Jessica Enogieru H/W Week 3
- Weaver et al propose that among rats, maternal behavior towards newborn pups influences their cortisol response to stress via epigenetic mechanisms that change the expression of glucocorticoid receptor gene for the rest of the pup’s life. They argue that because epigenetic patterns are established at specific developmental periods, there is extreme time sensitivity to when the pup is exposed to particular maternal behaviors (licking and grooming, in this case), and maternal behavior before or after that sensitive period window is not as important. Do you think this mechanism is relevant in humans? If so, what behaviors are most analogous to “maternal licking and grooming”?
More often than not, in human beings, parental behavior towards a newborn infant can modulate various phenotypes expressed in the infant in a time sensitive manner. Examples of human parental behavior analogous to “maternal licking and grooming” include maternal skin-to-skin contact (SSC) immediately after birth and SSC during infant and toddler years. Moore and colleagues (PMCID = PMC3979156) performed a meta-analysis of RCTs that evaluated the effects of early SSC on breastfeeding, physiological adaptation, and behavior in healthy newborns. They found infants exposed to early SSC demonstrated a trend toward increased breastfeeding duration. These infants showed statistically better cardio-respiratory stability and higher blood glucose levels.

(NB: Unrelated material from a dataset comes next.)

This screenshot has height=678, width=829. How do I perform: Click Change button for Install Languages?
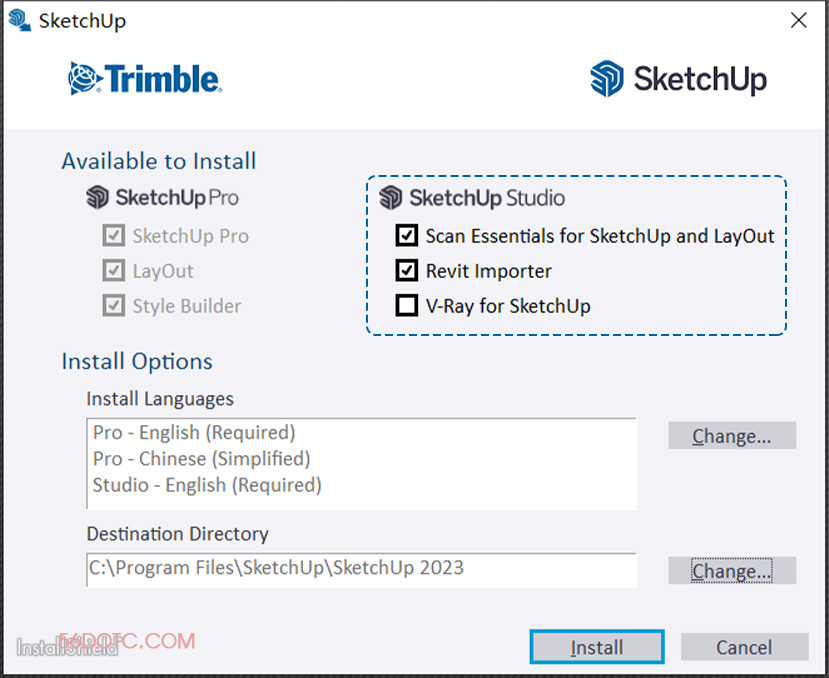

2. Provide a brief proposal for a study that would allow you to assess whether epigenetic modifications in humans in response to maternal behavior influence subsequent health of the human (feel free to choose any health or behavioral outcome you think you can do this with, e.g., dementia or depression or smoking). Bonus if you can explain how you would approach this if we assume that the relevant epigenetic changes are tissue specific and occur in the brain.
I would propose a prospective long term case-control study that compares ChIP-Seq data of adults exposed to high levels of SSC as a newborn and infant versus adults exposed to low levels of SSC as a newborn and infant. The hypothesis is that adults exposed to low levels of SSC as a newborn and infant would experience higher rates of autoimmune diseases (psoriasis, autoimmune hepatitis) due to a less “matured” and robust immune system from differential expressed epigenetic markers. I would evaluate autoimmune diseases that affect easily biopsied tissues (e.g. skin, liver) so that skin or liver tissue samples could be obtained to perform ChIP-Seq analysis. Chip-Seq data could reveal differential acetylation patterns of histones and differentially methylated DNA in areas of the genome that regulate immune response in various tissues (e.g. MHC, interleukin and cytokine receptor genes). Samples would be collected immediately after birth (as available) and as an adult.

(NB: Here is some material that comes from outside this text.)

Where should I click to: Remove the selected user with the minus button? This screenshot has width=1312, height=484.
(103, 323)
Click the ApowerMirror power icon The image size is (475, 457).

3. Gruenewald, in contrast to Weaver, emphasizes the cumulative effects of SES adversity on a multi-system allostatic load measure. Do you think that the Gruenewald findings are consistent, inconsistent, or unrelated to the Weaver findings? Explain.
Gruenewalds findings are unrelated to Weavers findings because Weaver’s analysis is specific and focused on determining the epigenetic mechanism of ONE intervention (maternal licking & gromming) that differentially expresses ONE gene (GR). Weaver’s hypothesis and analysis focused on a specific epigenetic mechanism underlying the influences of one environmental change (maternal licking and grooming) on epigenetic markers (histone acetylation and CpG methylation) on binding of one transcription factor (NFasdf) to the promoter of one glucocorticoid receptor gene and plasma cortisone levels. The expression of glucocorticoid receptor and cortisol levels is one of many factors that influences stress response in an animal.

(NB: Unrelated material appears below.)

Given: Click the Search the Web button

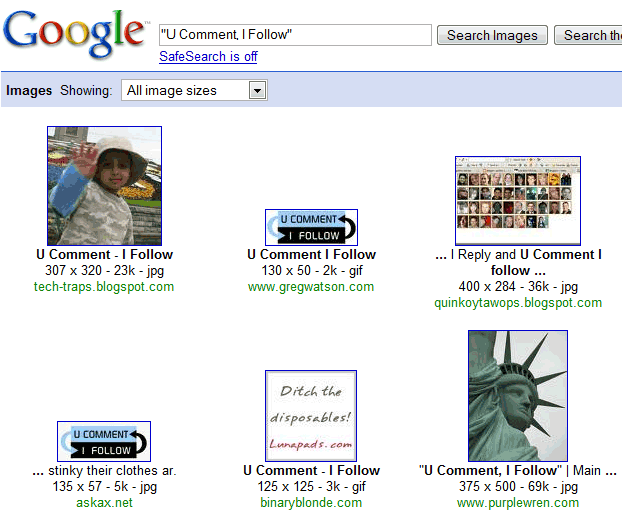Looking at the screenshot, I should 588,35.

However, Gruenwalds analysis is multifactorial with respect to the intervention (childhood and adult SES parameters combined into one) and the endpoint being studied (AL which is a combination of physiological factors [glucose, lipid, inflammation markers]). Each of the physiological factors that comprise AL, is itself influenced by and interacts with countless other factors.
These two articles are “apples and oranges” with respect to their methodology and endpoints. So one cannot simply compare the two results.
4. Hertzmann and Boyce argue that “it is not genes or environment, nor is it genes and environment, but rather it is gene-by-environment interactions that influence developmental trajectories.” To what extent do you think that GxE interactions can contribute to major disparities along racial/ethnic, socioeconomic, or geographic dimensions?
Gene by environment interactions can have a profound effect on health disparities. Gene by environment interactions, as suggested by Weaver, can produce generational effects on offspring. Thus not only is one generation affected, but the subsequent generations to follow. That contributes to the perpetuation and “growth” of the disparity in the future.
Not only can they reveal health disparities along racial or socioeconomic lines but they can also reveal the effect environment has on genes derived from the same population. For example, in the United States African Americans have a significantly higher risk of being diagnosed with primary hypertension compared with other race/ethnic groups. However, when looking at a similar racial group living in a different environment (Africans living in Ghana), the rate of hypertension in Ghana lower than in African Americans in the US. If we adjusted for SES, this difference is most likely due to differences in environmental exposure (more active lifestyle in Ghana, less exposure to processed foods, etc).